**Given task**
Please render the records below as a numbered list, beginning with the line that contains "Centre de compétence" and continuing through the line that contains "En route vers". Include only those lines and leave out any blank ones.

**Data for the task**
+-------+

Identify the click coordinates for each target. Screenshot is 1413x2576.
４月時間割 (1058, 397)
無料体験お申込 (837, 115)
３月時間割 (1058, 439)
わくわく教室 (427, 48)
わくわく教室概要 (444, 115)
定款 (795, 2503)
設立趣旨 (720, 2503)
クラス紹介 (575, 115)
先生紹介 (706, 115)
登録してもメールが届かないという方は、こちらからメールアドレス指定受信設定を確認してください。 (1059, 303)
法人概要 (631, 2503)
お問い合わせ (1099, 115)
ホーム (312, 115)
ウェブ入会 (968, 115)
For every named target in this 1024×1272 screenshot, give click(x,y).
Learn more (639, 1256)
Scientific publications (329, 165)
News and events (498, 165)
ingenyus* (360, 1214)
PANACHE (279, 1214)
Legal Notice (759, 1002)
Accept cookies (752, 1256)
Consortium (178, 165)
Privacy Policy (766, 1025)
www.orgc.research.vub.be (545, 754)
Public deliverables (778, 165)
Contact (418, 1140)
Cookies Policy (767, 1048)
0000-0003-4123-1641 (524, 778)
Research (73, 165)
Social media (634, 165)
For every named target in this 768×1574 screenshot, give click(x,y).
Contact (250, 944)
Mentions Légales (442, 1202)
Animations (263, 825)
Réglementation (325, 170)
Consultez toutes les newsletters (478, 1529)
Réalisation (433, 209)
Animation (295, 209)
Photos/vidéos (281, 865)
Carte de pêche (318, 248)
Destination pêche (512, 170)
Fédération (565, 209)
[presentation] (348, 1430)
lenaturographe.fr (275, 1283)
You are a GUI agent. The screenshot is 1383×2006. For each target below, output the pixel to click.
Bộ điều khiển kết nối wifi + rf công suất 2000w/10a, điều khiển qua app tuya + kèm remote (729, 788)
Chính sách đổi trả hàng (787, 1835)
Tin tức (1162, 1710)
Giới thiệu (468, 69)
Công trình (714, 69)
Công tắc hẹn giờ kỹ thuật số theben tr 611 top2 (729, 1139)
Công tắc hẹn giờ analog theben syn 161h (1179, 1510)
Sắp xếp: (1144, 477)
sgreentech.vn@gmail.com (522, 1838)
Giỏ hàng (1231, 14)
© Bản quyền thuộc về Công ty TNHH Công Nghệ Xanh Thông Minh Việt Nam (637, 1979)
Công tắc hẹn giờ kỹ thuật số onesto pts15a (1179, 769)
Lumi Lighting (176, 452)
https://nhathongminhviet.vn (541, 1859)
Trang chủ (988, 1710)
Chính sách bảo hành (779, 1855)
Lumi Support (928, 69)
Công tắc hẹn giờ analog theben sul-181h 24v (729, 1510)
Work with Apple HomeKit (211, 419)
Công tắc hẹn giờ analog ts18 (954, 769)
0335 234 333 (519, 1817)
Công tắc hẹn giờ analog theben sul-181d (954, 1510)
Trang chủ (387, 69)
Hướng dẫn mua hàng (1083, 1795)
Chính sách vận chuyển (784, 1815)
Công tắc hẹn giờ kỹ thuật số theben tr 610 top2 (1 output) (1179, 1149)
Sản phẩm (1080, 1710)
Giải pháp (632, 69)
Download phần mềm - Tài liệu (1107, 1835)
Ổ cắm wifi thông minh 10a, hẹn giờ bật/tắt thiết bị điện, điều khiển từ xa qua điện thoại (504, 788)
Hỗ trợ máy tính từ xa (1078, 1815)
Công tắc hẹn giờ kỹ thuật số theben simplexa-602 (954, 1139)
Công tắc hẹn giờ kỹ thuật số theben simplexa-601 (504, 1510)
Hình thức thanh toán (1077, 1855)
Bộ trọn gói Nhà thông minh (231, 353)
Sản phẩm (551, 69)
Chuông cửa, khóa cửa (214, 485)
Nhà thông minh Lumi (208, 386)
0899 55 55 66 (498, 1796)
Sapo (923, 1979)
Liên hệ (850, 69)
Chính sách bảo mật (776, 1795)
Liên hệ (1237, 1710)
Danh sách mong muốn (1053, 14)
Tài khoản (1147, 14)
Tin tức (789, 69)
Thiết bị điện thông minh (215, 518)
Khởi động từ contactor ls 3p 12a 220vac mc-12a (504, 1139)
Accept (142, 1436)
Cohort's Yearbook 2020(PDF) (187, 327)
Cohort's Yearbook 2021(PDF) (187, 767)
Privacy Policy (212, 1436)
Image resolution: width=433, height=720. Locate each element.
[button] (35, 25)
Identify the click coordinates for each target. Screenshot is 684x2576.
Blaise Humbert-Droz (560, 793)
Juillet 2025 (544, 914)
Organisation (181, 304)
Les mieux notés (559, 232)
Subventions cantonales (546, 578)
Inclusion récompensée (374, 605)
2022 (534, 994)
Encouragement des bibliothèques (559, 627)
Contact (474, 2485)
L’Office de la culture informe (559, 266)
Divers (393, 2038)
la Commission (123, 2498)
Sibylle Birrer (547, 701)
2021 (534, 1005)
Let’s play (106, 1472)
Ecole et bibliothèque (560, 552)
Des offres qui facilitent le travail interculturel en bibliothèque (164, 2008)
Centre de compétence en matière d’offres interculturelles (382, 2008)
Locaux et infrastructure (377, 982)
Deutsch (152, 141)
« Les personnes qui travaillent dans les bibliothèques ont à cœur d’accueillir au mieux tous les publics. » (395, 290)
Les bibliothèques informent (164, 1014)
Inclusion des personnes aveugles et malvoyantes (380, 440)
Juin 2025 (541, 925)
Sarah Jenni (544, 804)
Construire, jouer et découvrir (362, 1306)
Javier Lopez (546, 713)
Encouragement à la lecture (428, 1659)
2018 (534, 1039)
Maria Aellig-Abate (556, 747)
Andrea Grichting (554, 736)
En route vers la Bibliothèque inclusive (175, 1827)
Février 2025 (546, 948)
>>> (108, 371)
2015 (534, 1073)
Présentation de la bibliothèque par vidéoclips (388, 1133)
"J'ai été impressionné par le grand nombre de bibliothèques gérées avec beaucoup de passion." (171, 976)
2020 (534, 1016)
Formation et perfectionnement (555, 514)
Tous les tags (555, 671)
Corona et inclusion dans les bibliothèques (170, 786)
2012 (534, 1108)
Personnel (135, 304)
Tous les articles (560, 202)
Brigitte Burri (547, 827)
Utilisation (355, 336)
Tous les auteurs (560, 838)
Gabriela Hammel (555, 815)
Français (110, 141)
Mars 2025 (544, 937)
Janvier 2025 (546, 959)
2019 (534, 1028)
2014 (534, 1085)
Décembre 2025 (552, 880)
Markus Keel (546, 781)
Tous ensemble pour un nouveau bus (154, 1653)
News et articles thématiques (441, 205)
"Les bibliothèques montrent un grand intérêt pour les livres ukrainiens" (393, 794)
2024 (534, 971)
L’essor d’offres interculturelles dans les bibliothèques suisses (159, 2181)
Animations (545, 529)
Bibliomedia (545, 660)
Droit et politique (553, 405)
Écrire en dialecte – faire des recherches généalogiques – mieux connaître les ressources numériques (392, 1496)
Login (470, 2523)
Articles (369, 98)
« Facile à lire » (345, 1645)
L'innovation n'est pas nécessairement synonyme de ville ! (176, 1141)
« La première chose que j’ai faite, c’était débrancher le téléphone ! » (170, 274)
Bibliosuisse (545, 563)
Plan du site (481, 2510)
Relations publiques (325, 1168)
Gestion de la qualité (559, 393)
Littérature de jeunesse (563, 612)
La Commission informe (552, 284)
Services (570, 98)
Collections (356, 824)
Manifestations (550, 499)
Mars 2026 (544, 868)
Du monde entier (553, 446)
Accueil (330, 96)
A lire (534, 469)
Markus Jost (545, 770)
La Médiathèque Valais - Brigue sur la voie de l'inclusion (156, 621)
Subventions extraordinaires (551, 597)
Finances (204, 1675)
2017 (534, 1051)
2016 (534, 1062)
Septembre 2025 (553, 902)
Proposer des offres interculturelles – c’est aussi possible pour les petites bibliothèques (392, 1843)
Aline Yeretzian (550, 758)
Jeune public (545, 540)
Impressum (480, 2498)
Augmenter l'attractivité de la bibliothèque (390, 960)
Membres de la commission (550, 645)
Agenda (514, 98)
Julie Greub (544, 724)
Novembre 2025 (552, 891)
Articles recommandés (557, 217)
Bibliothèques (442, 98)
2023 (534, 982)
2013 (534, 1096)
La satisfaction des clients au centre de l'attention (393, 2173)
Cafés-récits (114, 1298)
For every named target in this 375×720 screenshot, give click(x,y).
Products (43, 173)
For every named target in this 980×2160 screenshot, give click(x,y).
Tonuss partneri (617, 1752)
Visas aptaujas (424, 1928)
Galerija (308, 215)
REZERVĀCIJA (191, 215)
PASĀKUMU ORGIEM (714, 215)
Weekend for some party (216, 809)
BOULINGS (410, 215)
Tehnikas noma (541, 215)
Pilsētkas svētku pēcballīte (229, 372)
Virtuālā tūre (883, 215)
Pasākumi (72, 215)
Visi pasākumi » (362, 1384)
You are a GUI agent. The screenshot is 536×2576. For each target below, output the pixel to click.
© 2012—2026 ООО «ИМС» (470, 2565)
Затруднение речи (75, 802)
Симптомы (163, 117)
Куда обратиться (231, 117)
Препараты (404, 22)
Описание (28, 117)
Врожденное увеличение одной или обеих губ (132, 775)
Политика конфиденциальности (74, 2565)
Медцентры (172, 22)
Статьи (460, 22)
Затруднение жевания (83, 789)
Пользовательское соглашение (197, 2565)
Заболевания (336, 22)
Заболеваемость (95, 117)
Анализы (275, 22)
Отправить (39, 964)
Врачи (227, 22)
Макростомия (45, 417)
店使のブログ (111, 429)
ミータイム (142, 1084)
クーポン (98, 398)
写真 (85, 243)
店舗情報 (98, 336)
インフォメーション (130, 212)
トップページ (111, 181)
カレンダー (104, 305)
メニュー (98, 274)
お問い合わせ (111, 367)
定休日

+-------+

**Task result**
1. Centre de compétence en matière d’offres interculturelles (382, 2008)
2. Locaux et infrastructure (377, 982)
3. Deutsch (152, 141)
4. « Les personnes qui travaillent dans les bibliothèques ont à cœur d’accueillir au mieux tous les publics. » (395, 290)
5. Les bibliothèques informent (164, 1014)
6. Inclusion des personnes aveugles et malvoyantes (380, 440)
7. Juin 2025 (541, 925)
8. Sarah Jenni (544, 804)
9. Construire, jouer et découvrir (362, 1306)
10. Javier Lopez (546, 713)
11. Encouragement à la lecture (428, 1659)
12. 2018 (534, 1039)
13. Maria Aellig-Abate (556, 747)
14. Andrea Grichting (554, 736)
15. En route vers la Bibliothèque inclusive (175, 1827)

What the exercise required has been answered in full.